Book Reviews--South Asia
In this remarkable book Partho Datta achieves many things: he compresses 140 years' worth of city history into 332 pages, and in so doing he corrects a substantial shortfall in India's colonial urban history. Around other, much smaller, cities there is a growing historiography.32The absence of the "Second City of Empire" from this list has long been a frustration to scholars of colonial India, and an affront to this (once) proud Bengali city. As the author points out in his introduction, Kolkata's present urban landscape leads many to assume that the city has next to no urban planning; this book proves without doubt that the city was not only "severely" (p. xiii) planned, but that it was often the first to experiment with forms of planning that later spread to other Indian cities.

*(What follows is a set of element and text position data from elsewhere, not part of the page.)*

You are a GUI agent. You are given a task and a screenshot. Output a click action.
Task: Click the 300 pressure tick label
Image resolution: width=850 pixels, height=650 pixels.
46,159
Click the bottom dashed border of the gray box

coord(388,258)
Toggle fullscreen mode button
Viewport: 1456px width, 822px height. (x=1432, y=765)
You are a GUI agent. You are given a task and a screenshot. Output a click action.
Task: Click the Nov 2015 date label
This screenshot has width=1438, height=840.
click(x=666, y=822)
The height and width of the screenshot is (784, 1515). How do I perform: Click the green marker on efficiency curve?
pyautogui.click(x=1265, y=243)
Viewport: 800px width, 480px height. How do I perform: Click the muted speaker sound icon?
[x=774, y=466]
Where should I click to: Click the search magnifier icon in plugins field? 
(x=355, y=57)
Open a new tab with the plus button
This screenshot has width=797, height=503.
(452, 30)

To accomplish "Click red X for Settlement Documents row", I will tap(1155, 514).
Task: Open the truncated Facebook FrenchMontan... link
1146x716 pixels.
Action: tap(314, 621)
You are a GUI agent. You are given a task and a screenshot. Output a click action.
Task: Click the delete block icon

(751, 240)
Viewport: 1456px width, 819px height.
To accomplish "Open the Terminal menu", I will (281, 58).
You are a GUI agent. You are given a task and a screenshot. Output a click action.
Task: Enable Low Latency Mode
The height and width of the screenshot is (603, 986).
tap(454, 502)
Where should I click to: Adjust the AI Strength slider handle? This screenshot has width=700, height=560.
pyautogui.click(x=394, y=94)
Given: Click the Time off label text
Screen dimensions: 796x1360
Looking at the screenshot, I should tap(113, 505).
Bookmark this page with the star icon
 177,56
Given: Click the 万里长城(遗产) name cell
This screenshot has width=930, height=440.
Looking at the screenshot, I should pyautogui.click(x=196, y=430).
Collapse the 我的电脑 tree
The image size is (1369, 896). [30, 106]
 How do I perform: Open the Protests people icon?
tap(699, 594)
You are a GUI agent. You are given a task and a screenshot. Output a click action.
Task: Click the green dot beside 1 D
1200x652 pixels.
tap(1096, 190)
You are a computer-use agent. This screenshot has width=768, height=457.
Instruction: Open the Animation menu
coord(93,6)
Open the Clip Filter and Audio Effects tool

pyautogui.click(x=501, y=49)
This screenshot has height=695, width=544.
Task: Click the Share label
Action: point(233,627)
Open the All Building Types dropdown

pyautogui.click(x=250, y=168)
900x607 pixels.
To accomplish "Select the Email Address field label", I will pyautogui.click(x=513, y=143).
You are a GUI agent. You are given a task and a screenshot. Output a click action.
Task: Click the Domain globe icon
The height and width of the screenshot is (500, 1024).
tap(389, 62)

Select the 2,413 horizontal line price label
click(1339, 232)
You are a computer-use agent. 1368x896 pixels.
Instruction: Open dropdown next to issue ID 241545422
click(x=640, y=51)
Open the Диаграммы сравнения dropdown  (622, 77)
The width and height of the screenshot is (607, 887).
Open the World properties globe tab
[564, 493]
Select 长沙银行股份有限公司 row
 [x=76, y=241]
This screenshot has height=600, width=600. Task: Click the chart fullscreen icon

Datta draws on three particular archives to make this clear: the workings of the Lottery Committee from 1817, the Fever Hospital Commission files from the 1830s, and the reports of the Calcutta Improvement Trust (CIT) from 1911. The richness of the files, and the unpretentious but informed and insightful tone of Datta's writings, provides a rich and accessible history of town planning in Calcutta, with three recurring themes. First, the connections between colonial planning and public health; secondly, the shift from laissez-faire to interventionist government strategy; and, finally, the role of planning in stabilizing the economy of the city. The tension raised by the ambition of this scope for a history that is explicitly focused on "planning the city" is not entirely resolved, but this is a minor failing in an expansive and informative work.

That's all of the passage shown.